(Records from a data collection)
________
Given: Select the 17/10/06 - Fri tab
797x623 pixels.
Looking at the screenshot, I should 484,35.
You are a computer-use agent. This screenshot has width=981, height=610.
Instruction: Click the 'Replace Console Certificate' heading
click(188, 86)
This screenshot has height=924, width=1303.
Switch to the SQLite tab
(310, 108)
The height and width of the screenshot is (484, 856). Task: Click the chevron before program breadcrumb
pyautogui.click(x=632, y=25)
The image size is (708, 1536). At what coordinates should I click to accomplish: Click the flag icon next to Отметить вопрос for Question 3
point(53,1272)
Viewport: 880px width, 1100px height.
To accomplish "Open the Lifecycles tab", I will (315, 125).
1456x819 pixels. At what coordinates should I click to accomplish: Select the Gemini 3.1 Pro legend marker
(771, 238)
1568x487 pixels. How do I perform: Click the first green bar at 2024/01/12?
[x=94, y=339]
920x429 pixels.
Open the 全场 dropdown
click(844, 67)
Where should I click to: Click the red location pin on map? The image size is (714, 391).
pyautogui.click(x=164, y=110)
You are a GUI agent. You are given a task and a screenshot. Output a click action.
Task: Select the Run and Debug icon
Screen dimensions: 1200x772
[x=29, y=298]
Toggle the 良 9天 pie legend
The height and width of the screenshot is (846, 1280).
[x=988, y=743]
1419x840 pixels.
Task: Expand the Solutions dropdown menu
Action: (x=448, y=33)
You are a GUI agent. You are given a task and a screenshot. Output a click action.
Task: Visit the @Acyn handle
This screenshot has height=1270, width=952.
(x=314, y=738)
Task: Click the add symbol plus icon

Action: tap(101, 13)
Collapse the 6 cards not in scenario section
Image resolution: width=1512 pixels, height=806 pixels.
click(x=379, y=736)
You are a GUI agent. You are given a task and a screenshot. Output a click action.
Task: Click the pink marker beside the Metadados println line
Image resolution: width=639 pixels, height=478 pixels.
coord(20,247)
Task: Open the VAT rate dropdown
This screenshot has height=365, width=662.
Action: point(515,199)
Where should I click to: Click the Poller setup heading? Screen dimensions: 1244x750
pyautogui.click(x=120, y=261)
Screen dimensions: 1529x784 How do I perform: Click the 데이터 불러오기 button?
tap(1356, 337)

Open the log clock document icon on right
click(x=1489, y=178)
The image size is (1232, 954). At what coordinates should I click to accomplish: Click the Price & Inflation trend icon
________
→ **INSTRUCTIONS TO FOLLOW**
What's wanted here is every record, retyped exactly as shown above.

→ **EXERCISE RESPONSE**
Given: Select the 17/10/06 - Fri tab
797x623 pixels.
Looking at the screenshot, I should 484,35.
You are a computer-use agent. This screenshot has width=981, height=610.
Instruction: Click the 'Replace Console Certificate' heading
click(188, 86)
This screenshot has height=924, width=1303.
Switch to the SQLite tab
(310, 108)
The height and width of the screenshot is (484, 856). Task: Click the chevron before program breadcrumb
pyautogui.click(x=632, y=25)
The image size is (708, 1536). At what coordinates should I click to accomplish: Click the flag icon next to Отметить вопрос for Question 3
point(53,1272)
Viewport: 880px width, 1100px height.
To accomplish "Open the Lifecycles tab", I will (315, 125).
1456x819 pixels. At what coordinates should I click to accomplish: Select the Gemini 3.1 Pro legend marker
(771, 238)
1568x487 pixels. How do I perform: Click the first green bar at 2024/01/12?
[x=94, y=339]
920x429 pixels.
Open the 全场 dropdown
click(844, 67)
Where should I click to: Click the red location pin on map? The image size is (714, 391).
pyautogui.click(x=164, y=110)
You are a GUI agent. You are given a task and a screenshot. Output a click action.
Task: Select the Run and Debug icon
Screen dimensions: 1200x772
[x=29, y=298]
Toggle the 良 9天 pie legend
The height and width of the screenshot is (846, 1280).
[x=988, y=743]
1419x840 pixels.
Task: Expand the Solutions dropdown menu
Action: (x=448, y=33)
You are a GUI agent. You are given a task and a screenshot. Output a click action.
Task: Visit the @Acyn handle
This screenshot has height=1270, width=952.
(x=314, y=738)
Task: Click the add symbol plus icon

Action: tap(101, 13)
Collapse the 6 cards not in scenario section
Image resolution: width=1512 pixels, height=806 pixels.
click(x=379, y=736)
You are a GUI agent. You are given a task and a screenshot. Output a click action.
Task: Click the pink marker beside the Metadados println line
Image resolution: width=639 pixels, height=478 pixels.
coord(20,247)
Task: Open the VAT rate dropdown
This screenshot has height=365, width=662.
Action: point(515,199)
Where should I click to: Click the Poller setup heading? Screen dimensions: 1244x750
pyautogui.click(x=120, y=261)
Screen dimensions: 1529x784 How do I perform: Click the 데이터 불러오기 button?
tap(1356, 337)

Open the log clock document icon on right
click(x=1489, y=178)
The image size is (1232, 954). At what coordinates should I click to accomplish: Click the Price & Inflation trend icon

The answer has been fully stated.